** SUPPLIED MATERIAL follows **

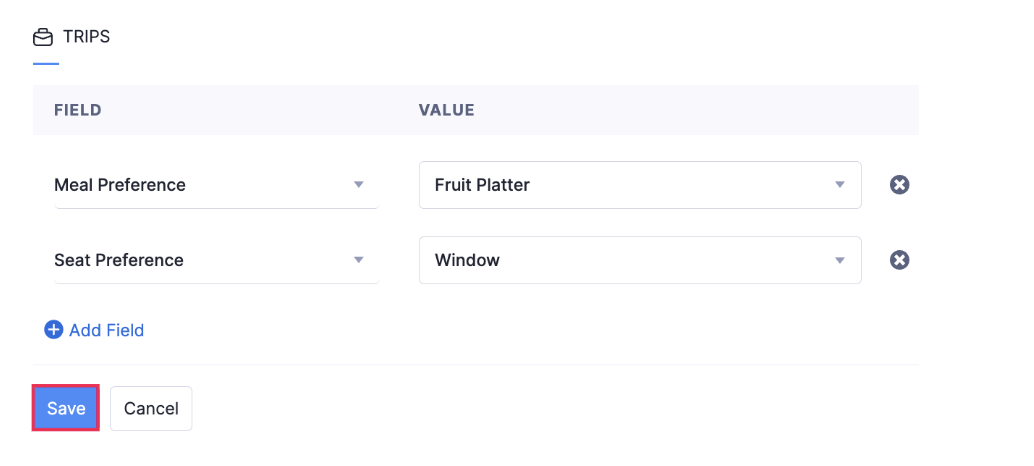Click the FIELD column header
The width and height of the screenshot is (1034, 466).
(78, 110)
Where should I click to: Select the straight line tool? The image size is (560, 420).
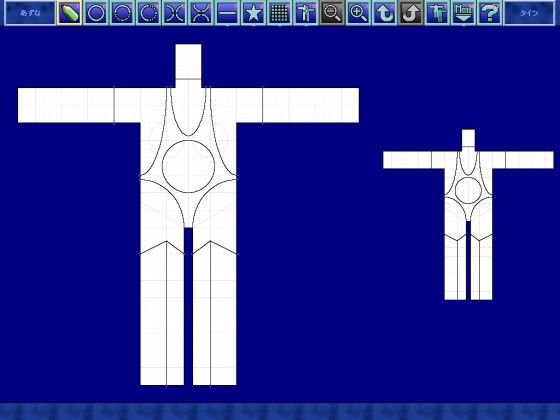click(227, 13)
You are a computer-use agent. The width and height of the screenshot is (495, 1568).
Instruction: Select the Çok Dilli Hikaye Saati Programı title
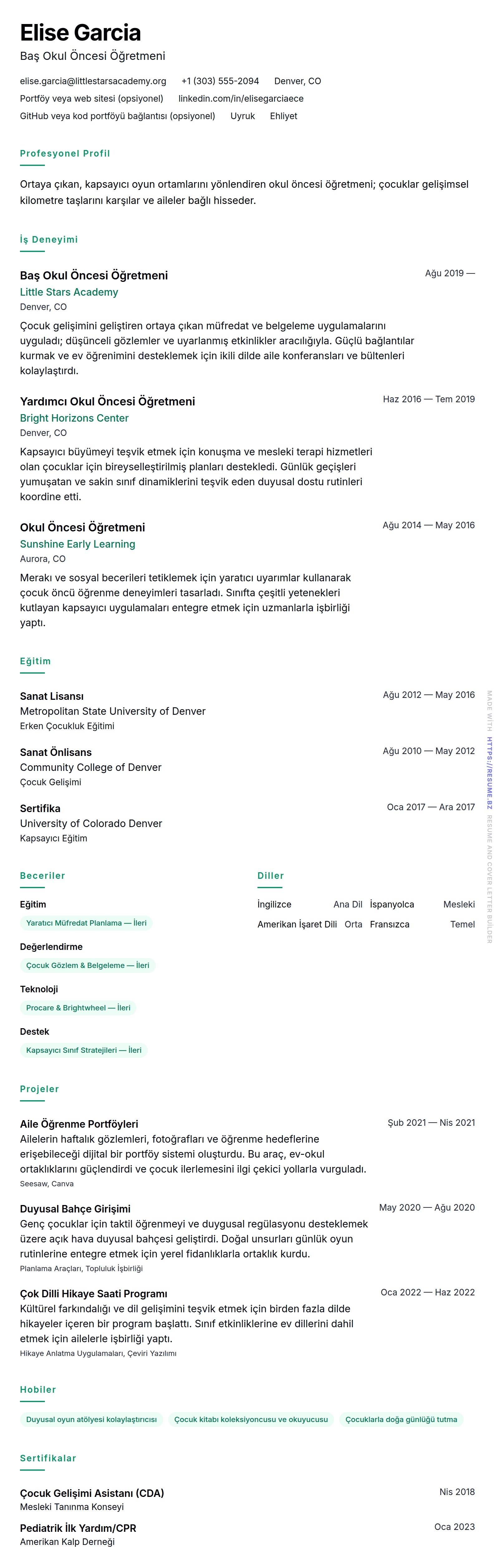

** End of SUPPLIED MATERIAL **

With pictures left out, repeat exactly the lines from the line bearing "Where should I" through the final line of the records above.

Where should I click to: Select the straight line tool? The image size is (560, 420).
click(227, 13)
You are a computer-use agent. The width and height of the screenshot is (495, 1568).
Instruction: Select the Çok Dilli Hikaye Saati Programı title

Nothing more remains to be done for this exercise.